* **Study material**
-----

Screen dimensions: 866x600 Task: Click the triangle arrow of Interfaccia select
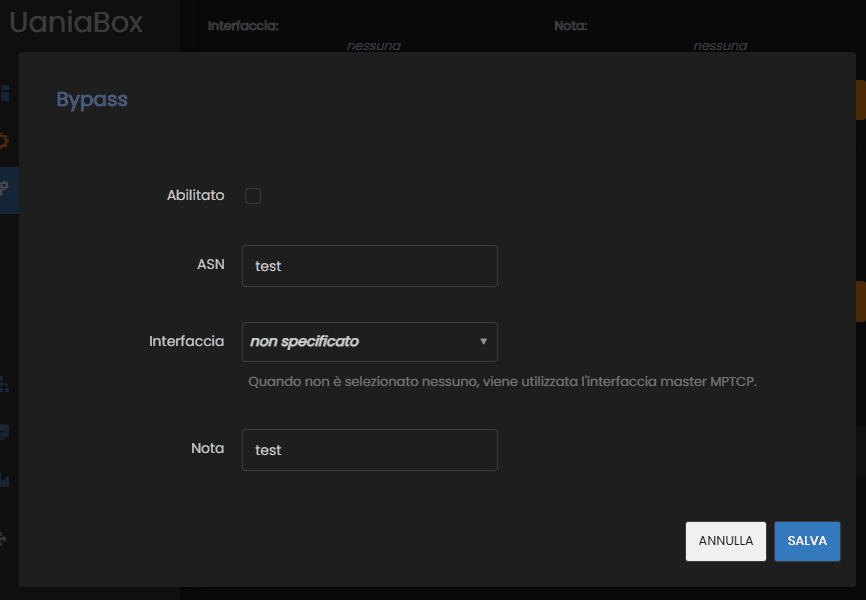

-----

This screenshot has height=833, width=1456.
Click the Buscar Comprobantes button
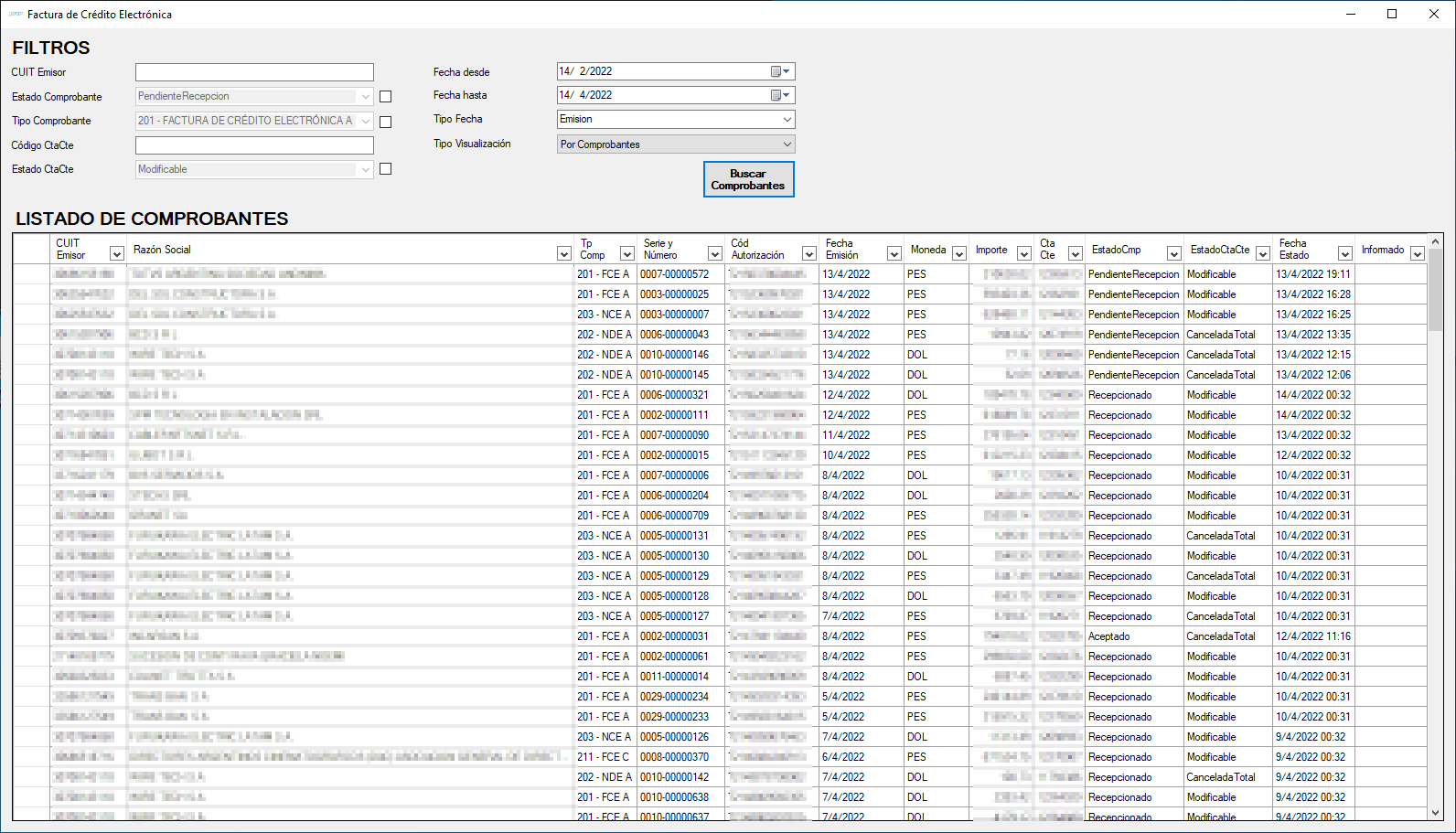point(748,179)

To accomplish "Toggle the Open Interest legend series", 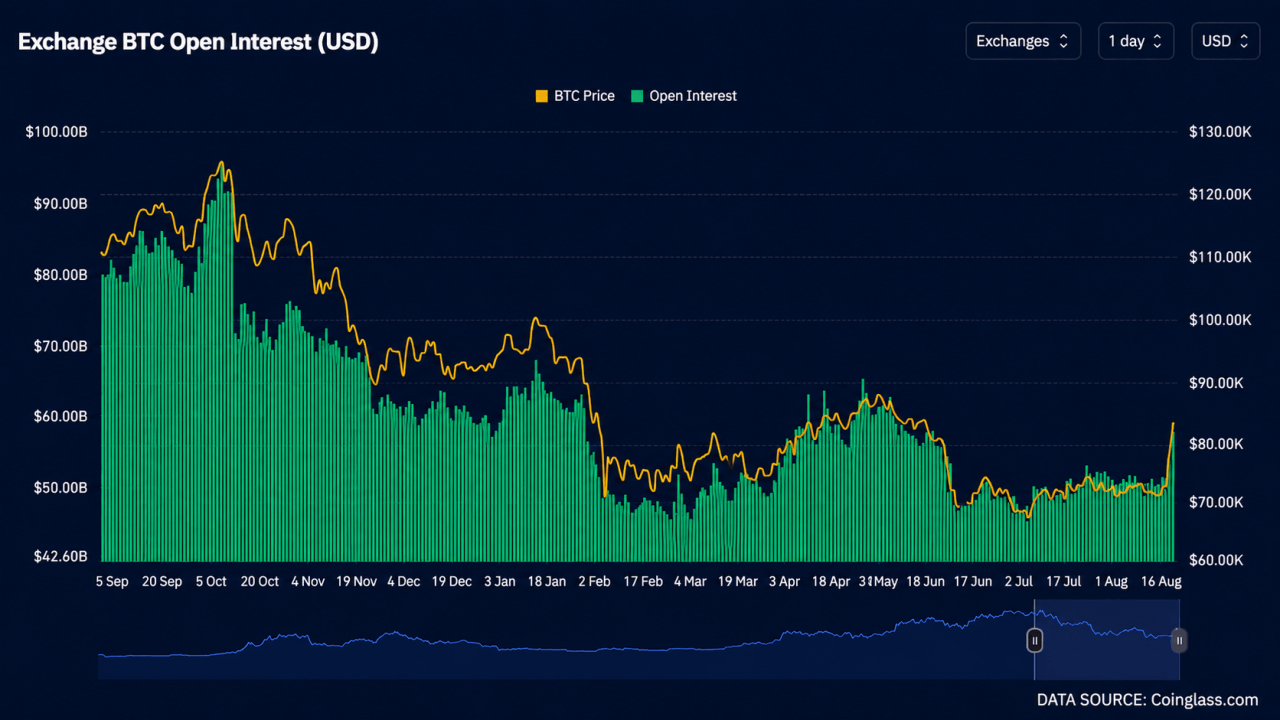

-----

* **What needs to be done**
Give back exactly the lines of the listing above from the one that contains "This screenshot has height=833, width=1456." up to and including the one that contains "the Open Interest", but not the pictures, and no other lines.

* **Exercise answer**
This screenshot has height=833, width=1456.
Click the Buscar Comprobantes button
point(748,179)

To accomplish "Toggle the Open Interest legend series", 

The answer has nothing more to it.